— START —

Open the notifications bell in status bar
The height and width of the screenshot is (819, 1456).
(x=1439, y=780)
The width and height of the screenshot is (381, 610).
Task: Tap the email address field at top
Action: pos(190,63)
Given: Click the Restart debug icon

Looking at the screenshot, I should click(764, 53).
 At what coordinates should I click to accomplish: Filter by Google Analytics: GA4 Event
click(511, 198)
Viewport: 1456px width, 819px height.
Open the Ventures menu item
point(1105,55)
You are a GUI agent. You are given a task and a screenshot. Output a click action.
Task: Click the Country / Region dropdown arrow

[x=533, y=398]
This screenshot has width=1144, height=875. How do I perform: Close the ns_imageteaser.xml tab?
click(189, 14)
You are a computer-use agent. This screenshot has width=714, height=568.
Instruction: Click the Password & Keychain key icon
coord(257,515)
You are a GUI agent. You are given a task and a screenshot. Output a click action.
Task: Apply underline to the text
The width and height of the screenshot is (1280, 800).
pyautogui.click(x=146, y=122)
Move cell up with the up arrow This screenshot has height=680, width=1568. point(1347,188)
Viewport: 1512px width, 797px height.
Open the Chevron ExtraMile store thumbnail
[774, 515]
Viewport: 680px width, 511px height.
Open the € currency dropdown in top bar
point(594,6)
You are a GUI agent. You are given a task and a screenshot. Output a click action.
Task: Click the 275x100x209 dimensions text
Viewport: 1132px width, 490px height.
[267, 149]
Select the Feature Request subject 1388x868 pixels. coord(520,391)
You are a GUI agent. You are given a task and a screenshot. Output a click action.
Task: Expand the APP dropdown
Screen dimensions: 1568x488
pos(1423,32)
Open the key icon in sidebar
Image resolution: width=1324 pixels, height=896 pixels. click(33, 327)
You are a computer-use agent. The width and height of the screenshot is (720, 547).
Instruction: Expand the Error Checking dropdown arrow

— END —

Copy every line of the listing above, character for character, without adding or dropping anything.

Open the notifications bell in status bar
The height and width of the screenshot is (819, 1456).
(x=1439, y=780)
The width and height of the screenshot is (381, 610).
Task: Tap the email address field at top
Action: pos(190,63)
Given: Click the Restart debug icon

Looking at the screenshot, I should click(764, 53).
 At what coordinates should I click to accomplish: Filter by Google Analytics: GA4 Event
click(511, 198)
Viewport: 1456px width, 819px height.
Open the Ventures menu item
point(1105,55)
You are a GUI agent. You are given a task and a screenshot. Output a click action.
Task: Click the Country / Region dropdown arrow

[x=533, y=398]
This screenshot has width=1144, height=875. How do I perform: Close the ns_imageteaser.xml tab?
click(189, 14)
You are a computer-use agent. This screenshot has width=714, height=568.
Instruction: Click the Password & Keychain key icon
coord(257,515)
You are a GUI agent. You are given a task and a screenshot. Output a click action.
Task: Apply underline to the text
The width and height of the screenshot is (1280, 800).
pyautogui.click(x=146, y=122)
Move cell up with the up arrow This screenshot has height=680, width=1568. point(1347,188)
Viewport: 1512px width, 797px height.
Open the Chevron ExtraMile store thumbnail
[774, 515]
Viewport: 680px width, 511px height.
Open the € currency dropdown in top bar
point(594,6)
You are a GUI agent. You are given a task and a screenshot. Output a click action.
Task: Click the 275x100x209 dimensions text
Viewport: 1132px width, 490px height.
[267, 149]
Select the Feature Request subject 1388x868 pixels. coord(520,391)
You are a GUI agent. You are given a task and a screenshot. Output a click action.
Task: Expand the APP dropdown
Screen dimensions: 1568x488
pos(1423,32)
Open the key icon in sidebar
Image resolution: width=1324 pixels, height=896 pixels. click(33, 327)
You are a computer-use agent. The width and height of the screenshot is (720, 547).
Instruction: Expand the Error Checking dropdown arrow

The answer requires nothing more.